Град обреченный - страница 23



Андрей осторожно взял у нее коробочку и с удивлением убедился, что это радиоприемник.

– Вот это да! – пробормотал он. – Неужели детекторный?

– Откуда я знаю? – Она отобрала у него приемник, раздалось хрипение, треск разрядов и заунывное подвывание. – Не работает, и все. А ты что, никогда таких не видел?

Андрей помотал головой. Потом сказал:

– Вообще-то он и не должен у тебя работать. Здесь всего одна радиостанция, так она транслирует прямо в сеть.

– Господи, – сказала Сельма. – А что ж тогда здесь делать? И ящика нет…

– Какого ящика?

– Ну, телика… Ти-ви!..

– А… Да, это у нас планируется не скоро.

– Ну и тоска!..

– Можно патефон завести, – предложил Андрей стеснительно. Ему было неловко. Действительно, что это такое – ни радио, ни телевидения, ни кино…

– Патефон? Это еще что такое?

– Не знаешь, что такое патефон? – удивился Андрей. – Ну, граммофон.
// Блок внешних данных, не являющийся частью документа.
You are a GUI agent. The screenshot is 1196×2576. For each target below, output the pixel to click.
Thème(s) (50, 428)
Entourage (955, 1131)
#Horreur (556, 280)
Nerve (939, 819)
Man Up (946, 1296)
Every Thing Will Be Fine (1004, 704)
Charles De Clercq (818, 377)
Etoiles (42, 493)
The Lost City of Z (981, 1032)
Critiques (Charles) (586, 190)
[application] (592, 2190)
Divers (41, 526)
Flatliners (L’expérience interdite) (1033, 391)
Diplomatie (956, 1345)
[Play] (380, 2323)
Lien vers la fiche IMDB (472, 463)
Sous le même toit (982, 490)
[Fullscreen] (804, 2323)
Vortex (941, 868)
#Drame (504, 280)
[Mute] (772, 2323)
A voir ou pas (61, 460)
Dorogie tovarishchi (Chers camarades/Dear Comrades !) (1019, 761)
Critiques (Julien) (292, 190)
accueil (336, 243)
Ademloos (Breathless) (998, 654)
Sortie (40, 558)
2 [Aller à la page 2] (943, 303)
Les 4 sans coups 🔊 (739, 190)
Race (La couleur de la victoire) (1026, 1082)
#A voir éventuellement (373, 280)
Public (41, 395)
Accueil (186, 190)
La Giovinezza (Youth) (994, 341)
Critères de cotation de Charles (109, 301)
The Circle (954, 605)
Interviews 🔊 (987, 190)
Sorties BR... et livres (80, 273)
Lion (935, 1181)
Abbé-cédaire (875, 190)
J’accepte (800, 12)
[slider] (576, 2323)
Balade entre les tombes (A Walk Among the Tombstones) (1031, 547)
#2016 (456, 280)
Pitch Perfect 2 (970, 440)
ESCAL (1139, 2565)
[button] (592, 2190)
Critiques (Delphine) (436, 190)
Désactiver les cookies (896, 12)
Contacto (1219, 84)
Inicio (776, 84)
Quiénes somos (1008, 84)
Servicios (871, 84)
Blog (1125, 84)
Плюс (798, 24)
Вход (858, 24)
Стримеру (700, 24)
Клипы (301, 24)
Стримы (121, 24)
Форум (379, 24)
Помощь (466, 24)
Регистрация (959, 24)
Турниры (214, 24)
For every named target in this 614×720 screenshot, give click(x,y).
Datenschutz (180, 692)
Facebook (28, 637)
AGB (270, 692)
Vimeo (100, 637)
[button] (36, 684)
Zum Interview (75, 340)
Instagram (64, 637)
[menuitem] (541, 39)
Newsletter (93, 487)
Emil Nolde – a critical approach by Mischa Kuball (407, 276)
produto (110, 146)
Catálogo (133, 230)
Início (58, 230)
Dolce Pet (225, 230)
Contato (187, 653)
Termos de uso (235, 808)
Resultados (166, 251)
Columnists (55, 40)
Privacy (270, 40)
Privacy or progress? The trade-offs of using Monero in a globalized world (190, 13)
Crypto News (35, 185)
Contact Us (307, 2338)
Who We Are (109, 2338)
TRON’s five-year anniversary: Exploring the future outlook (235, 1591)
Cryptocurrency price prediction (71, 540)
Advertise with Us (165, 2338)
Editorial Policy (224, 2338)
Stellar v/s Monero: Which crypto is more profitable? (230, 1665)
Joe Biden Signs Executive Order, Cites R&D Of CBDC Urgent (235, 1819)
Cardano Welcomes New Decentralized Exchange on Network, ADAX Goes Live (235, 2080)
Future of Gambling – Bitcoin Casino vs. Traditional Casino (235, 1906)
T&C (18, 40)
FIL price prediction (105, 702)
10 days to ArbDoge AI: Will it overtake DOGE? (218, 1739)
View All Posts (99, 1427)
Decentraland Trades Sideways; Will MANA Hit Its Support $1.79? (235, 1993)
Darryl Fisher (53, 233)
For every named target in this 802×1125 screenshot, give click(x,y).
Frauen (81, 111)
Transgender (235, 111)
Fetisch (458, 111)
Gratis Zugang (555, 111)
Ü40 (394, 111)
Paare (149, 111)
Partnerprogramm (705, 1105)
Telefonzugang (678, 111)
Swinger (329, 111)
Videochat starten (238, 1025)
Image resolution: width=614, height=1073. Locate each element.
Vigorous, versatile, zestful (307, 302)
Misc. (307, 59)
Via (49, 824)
Ставишь пластинку…

– А, проигрыватель… – сказала Сельма без всякого воодушевления. – А магнитофона нет?

– Вот еще, – сказал Андрей. – Что я тебе – радиоузел, что ли?

– Дикий ты какой-то, – объявила Сельма Нагель. – Одно слово – русский. Ну ладно, граммофон ты свой слушаешь, водку, наверное, пьешь, а еще что ты делаешь? Мотоцикл гоняешь? Или у тебя даже мотоцикла нет?

Андрей рассердился.

– Я сюда не мотоциклы гонять приехал. Я здесь для того, чтобы работать. А вот ты, интересно, что здесь собираешься делать?

– Работать он приехал… – сказала Сельма. – Ты скажи, за что тебя в участке лупили? За наркоту?

– Да не лупили меня в участке! Откуда ты это взяла? И вообще у нас в полиции никого не бьют, это тебе не Швеция.

Сельма присвистнула.

– Ну-ну, – сказала она насмешливо. – Значит, мне померещилось.

Она сунула окурок в пепельницу, закурила новую сигарету, поднялась и, как-то забавно пританцовывая, прошлась по комнате.

– А кто тут до тебя жил? – спросила она, останавливаясь перед огромным овальным портретом какой-то сиреневой дамы с болонкой на коленях. – У меня, например, – явный сексуальный маньяк. По углам порнография, на стенах – использованные презервативы, а в шкафу – целая коллекция женских подвязок. Даже не поймешь, то ли он фетишист, то ли он лизунчик…

– Врешь, – сказал Андрей, обмирая. – Врешь ты все, Сельма Нагель.

– Зачем это мне врать? – удивилась Сельма. – А кто жил? Не знаешь?

– Мэр! Мэр нынешний там жил, понятно?

– А, – сказала Сельма равнодушно. – Понятно.

– Что – понятно? – сказал Андрей. – Что это тебе понятно?! – вскричал он, накаляясь. – Что ты вообще можешь здесь понимать?! – Он замолчал. Об этом нельзя было говорить. Это надо было пережить внутри себя.

– Лет ему, наверное, под пятьдесят, – с видом знатока объявила Сельма. – Старость на носу, бесится человек. Климакс! – Она усмехнулась и снова уставилась на портрет с болонкой.

Наступило молчание. Андрей, стиснув зубы, переживал за мэра. Мэр был обширный, представительный, с необычайно располагающим лицом, сплошь благородно седой. Он прекрасно говорил на собраниях городского актива – о воздержании, о гордом аскетизме, о силе духа, о внутреннем заряде стойкости и морали. А когда они встречались на лестничной площадке, он обязательно протягивал для пожатия большую теплую сухую руку и с неизменной вежливостью и предупредительностью осведомлялся, не мешает ли Андрею по ночам стук его, мэра, пишущей машинки…

– Не верит! – сказала вдруг Сельма. Она, оказывается, больше не смотрела на портрет, она с каким-то сердитым любопытством разглядывала Андрея. – Не веришь – не надо. Мне вот только все это отмывать противно. Нельзя тут кого-нибудь нанять, что ли?